The National Park Service (NPS) announces the availability of the Final Archeological Resources Management Plan/Environmental Impact Statement (Final Plan/EIS), Knife River Indian Villages National Historic Site, North Dakota.

The NPS announces the availability of the Final Plan/EIS. This process has been conducted pursuant to the National Environmental Policy Act (NEPA) (42 United States Code 4321 et seq.) and the regulations of the US Department of the Interior (43 Code of Federal Regulations [CFR] part 46). The purpose of the plan is to provide a management framework for proactive, sustainable archeological resource protection for the next 30 years. The NPS has identified four major threats to the park's archeological resources: Riverbank erosion, burrowing mammals, vegetation encroachment and the location of park infrastructure. Over the past few decades, village remnants and archeological sites adjacent to the Knife River have experienced measurable erosion. In addition, northern pocket gophers and the encroachment of woody and overgrown vegetation have displaced soil and artifacts from chronologically stratified deposits. Under the preferred alternative, these threats would be addressed following an adaptive management framework designed to detect changes to important indicators and provide park managers tools to manage them.
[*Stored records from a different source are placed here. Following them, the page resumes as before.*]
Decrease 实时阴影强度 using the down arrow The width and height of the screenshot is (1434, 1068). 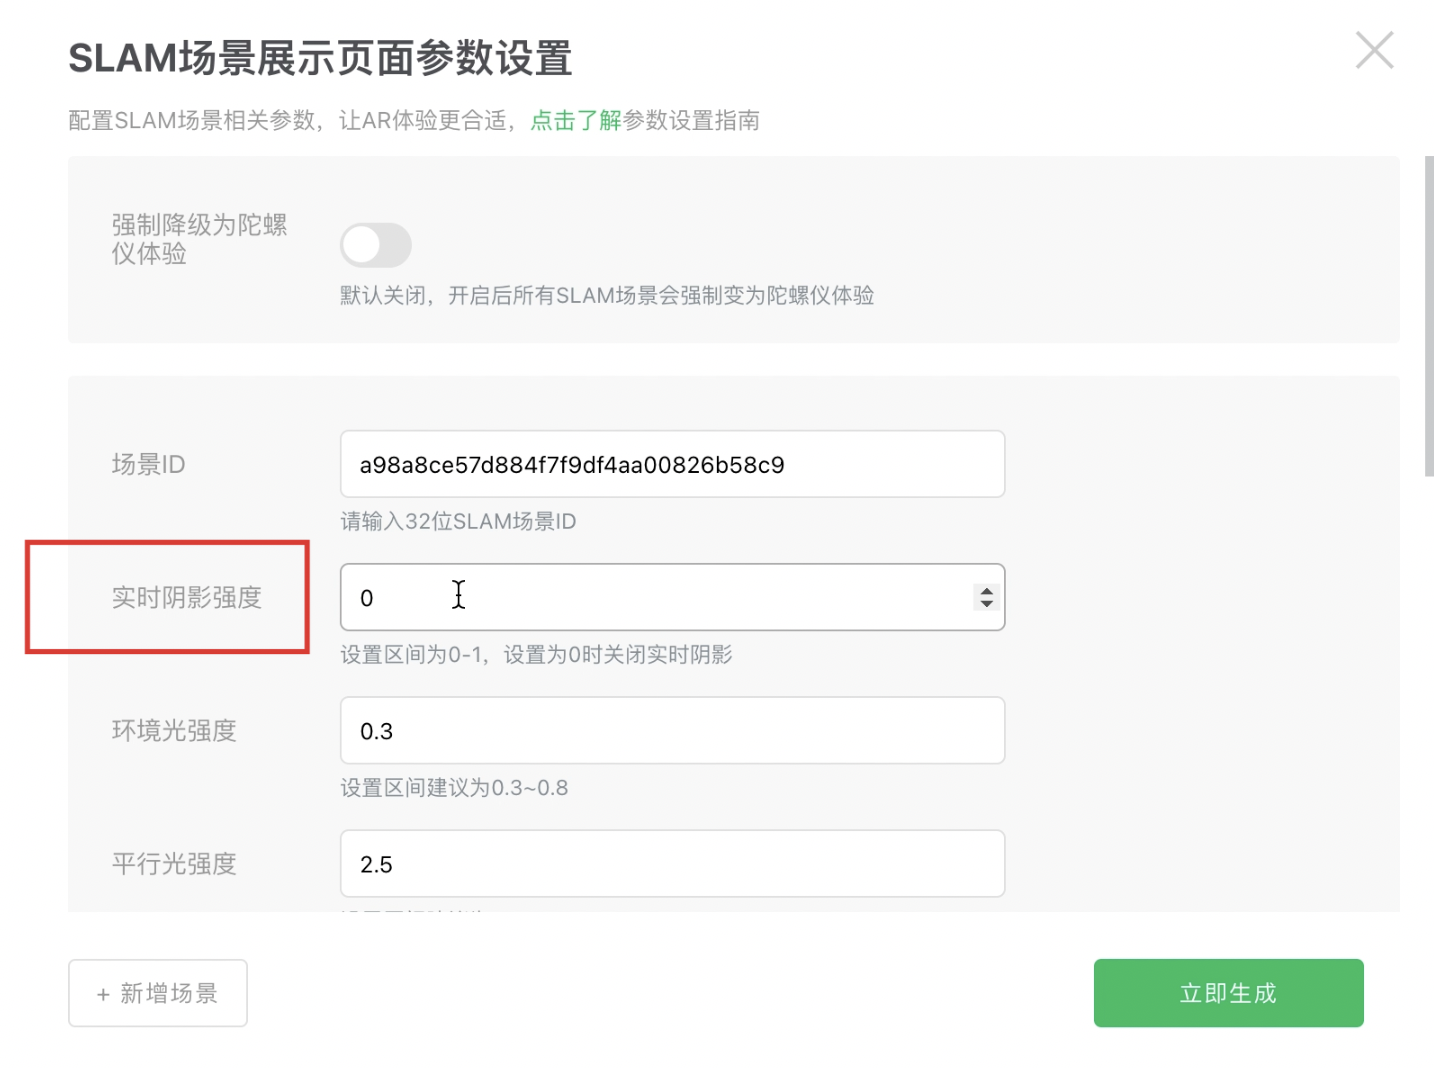pyautogui.click(x=987, y=604)
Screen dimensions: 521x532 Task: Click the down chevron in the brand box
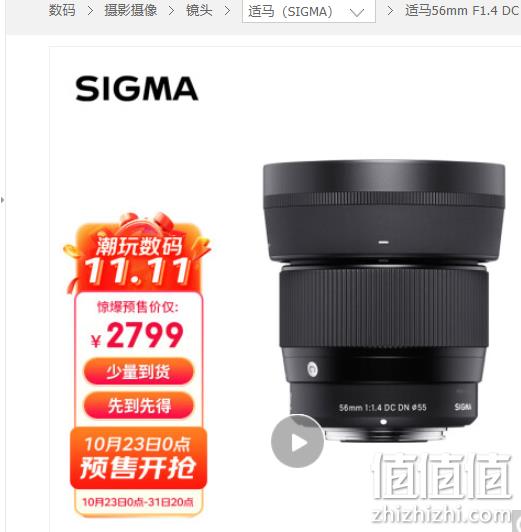356,13
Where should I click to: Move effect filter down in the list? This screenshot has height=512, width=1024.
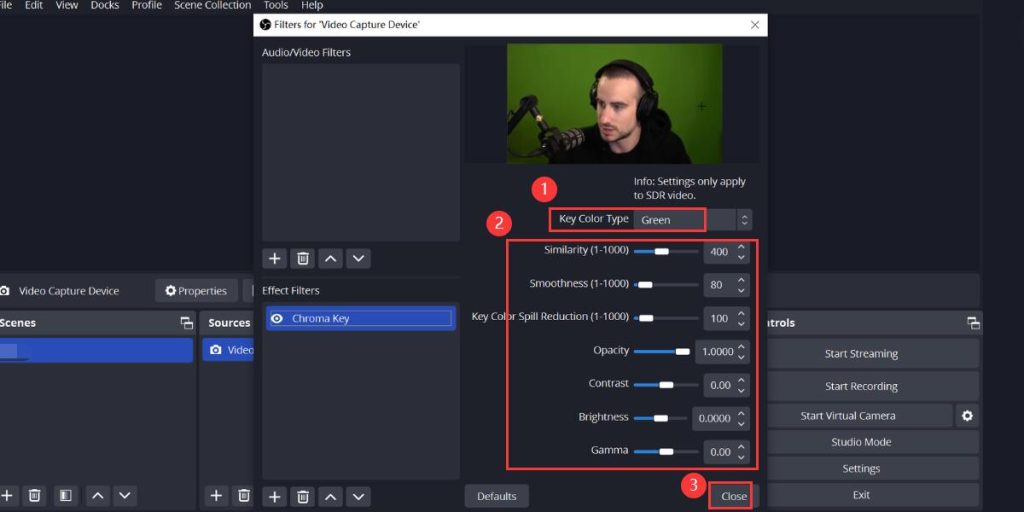(357, 496)
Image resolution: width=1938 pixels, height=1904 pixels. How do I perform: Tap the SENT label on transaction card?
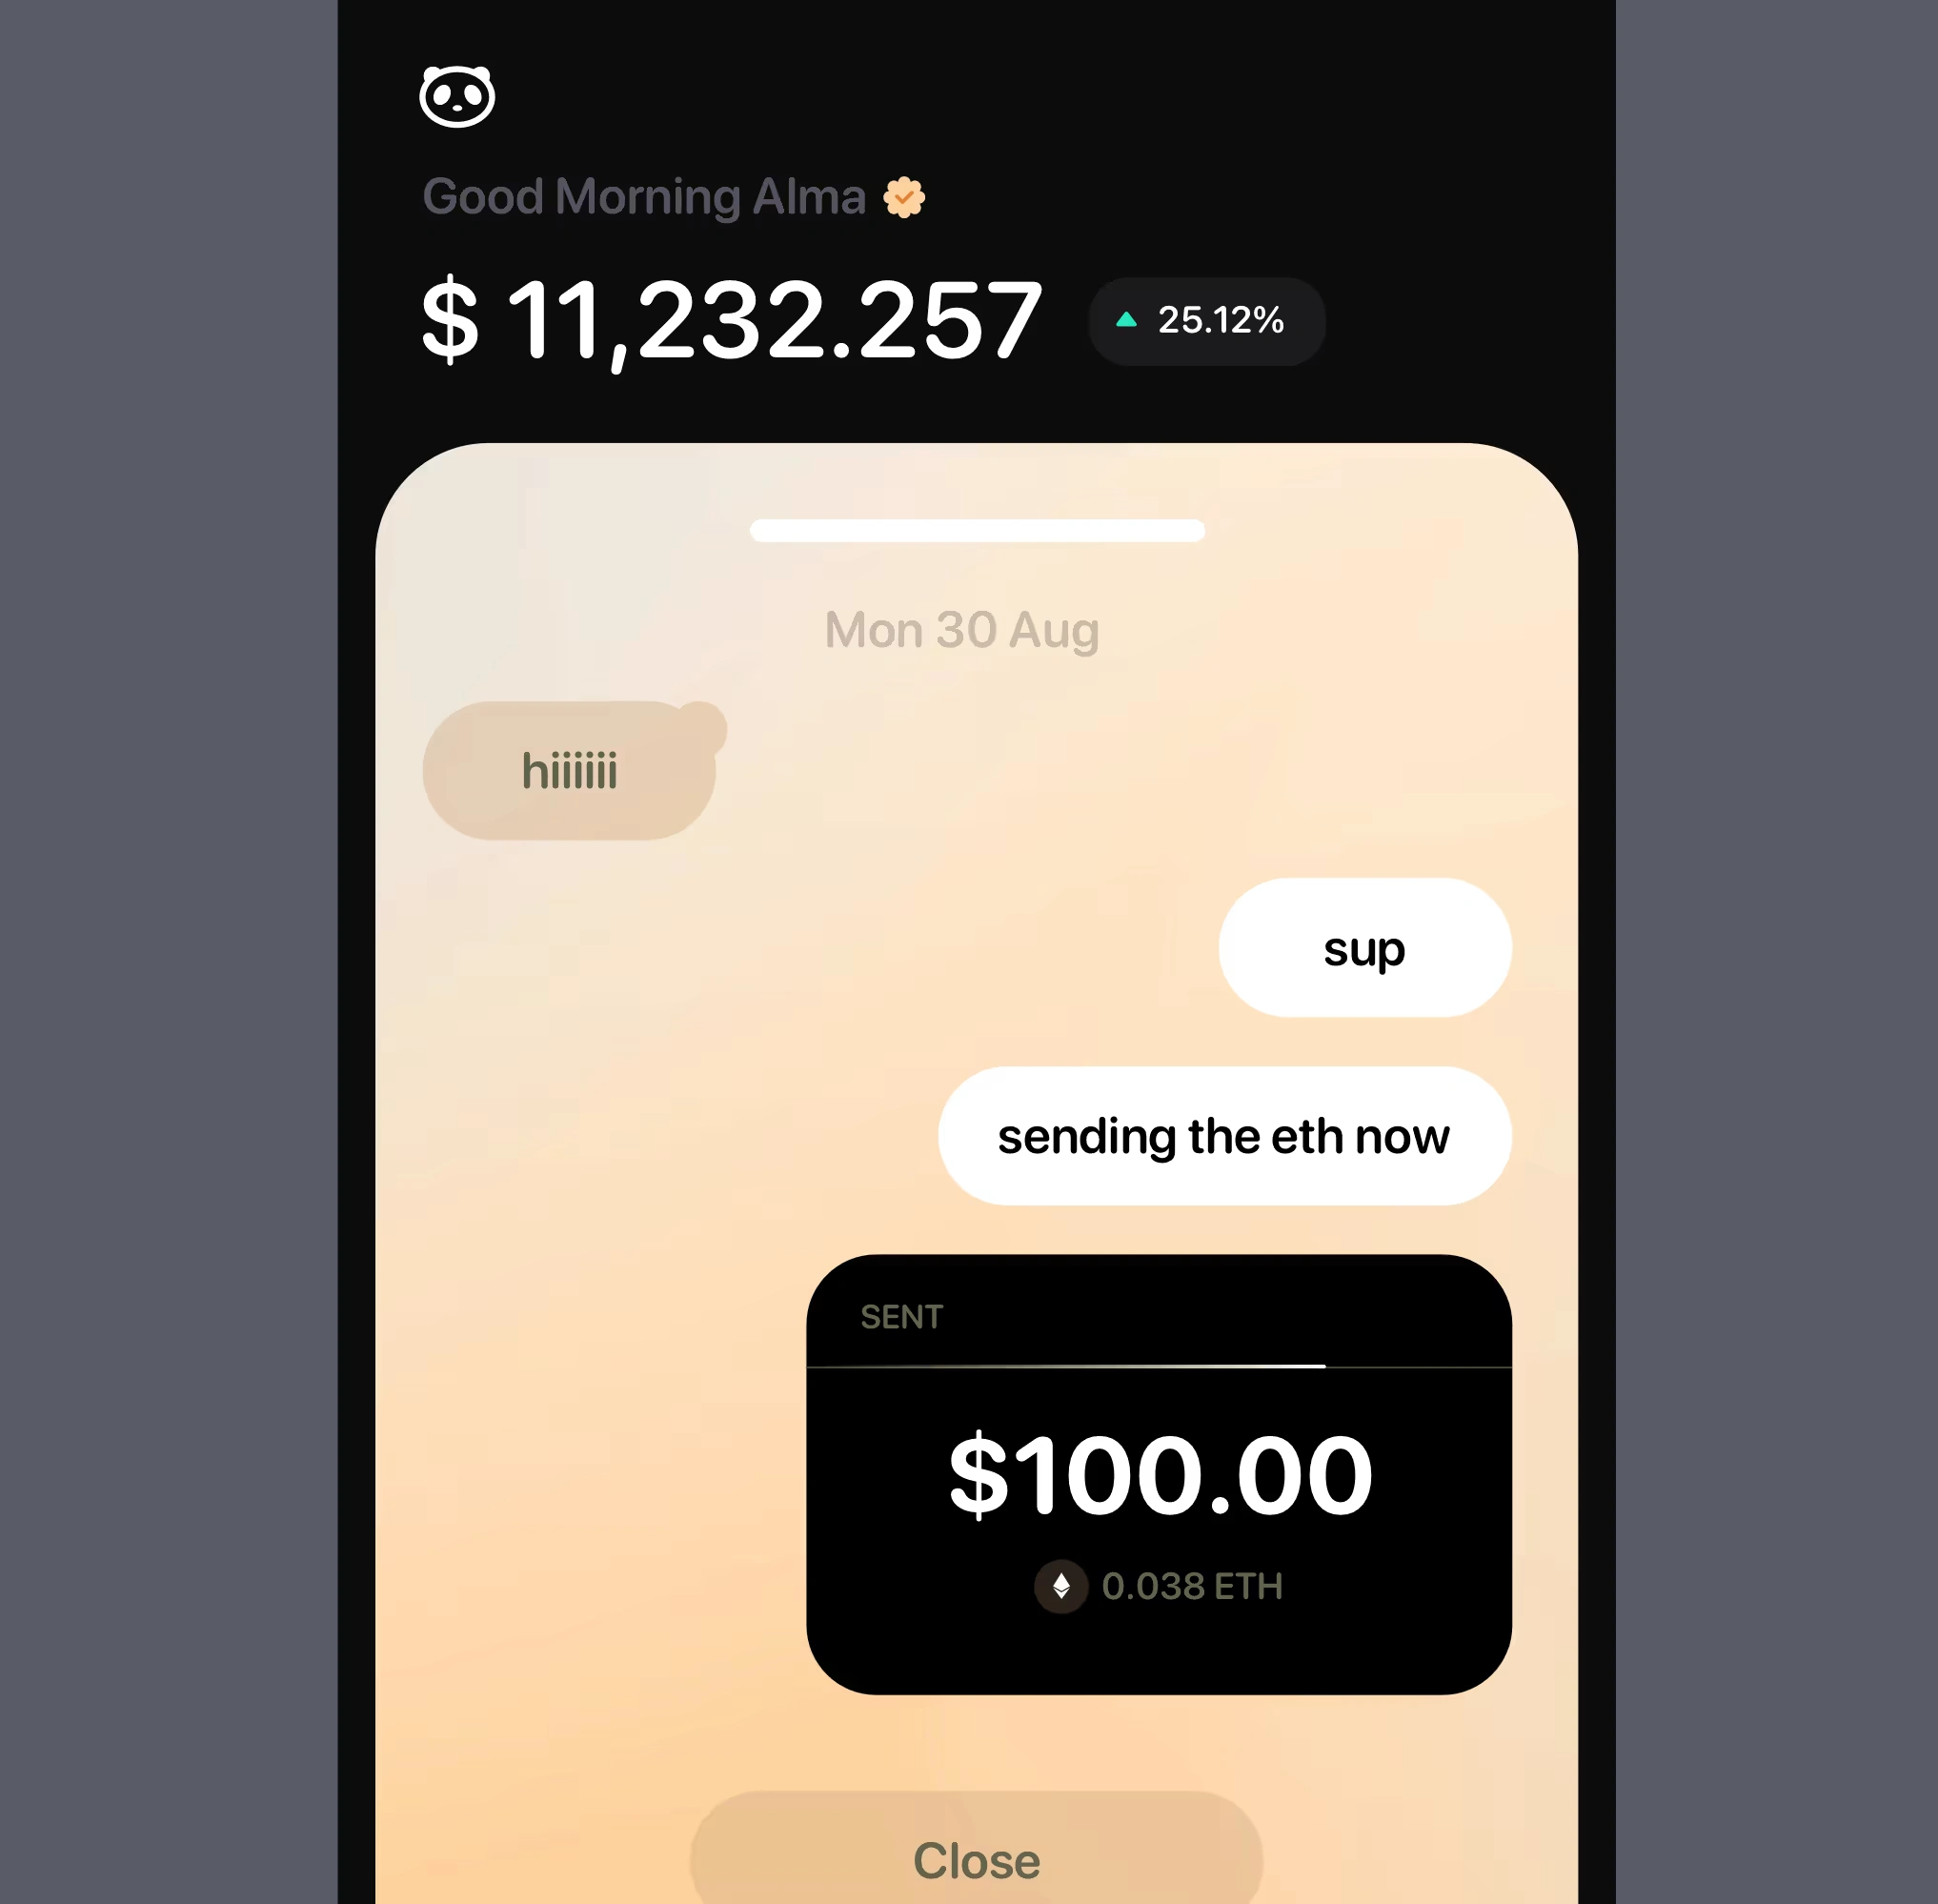pyautogui.click(x=901, y=1316)
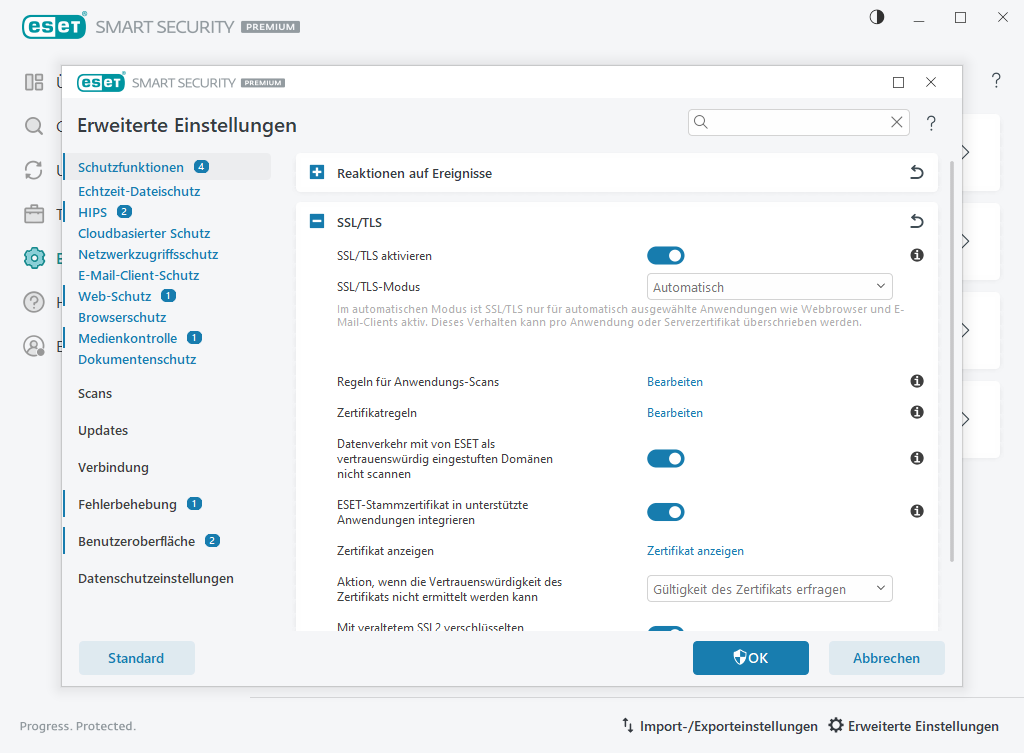This screenshot has height=753, width=1024.
Task: Click the Abbrechen button
Action: point(886,658)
The preferred alternative also calls for the relocation of the park maintenance facility. The maintenance facility is located on the edge of the Big Hidatsa Village site, a designated National Historic Landmark and sacred site of the Mandan, Hidatsa, and Arikara Nation (MHA Nation). If off-site space is available and cost effective, the maintenance facility would be relocated outside the park. If suitable property outside the park is unavailable or cost prohibitive the NPS intends to relocate and construct the maintenance facility within the park.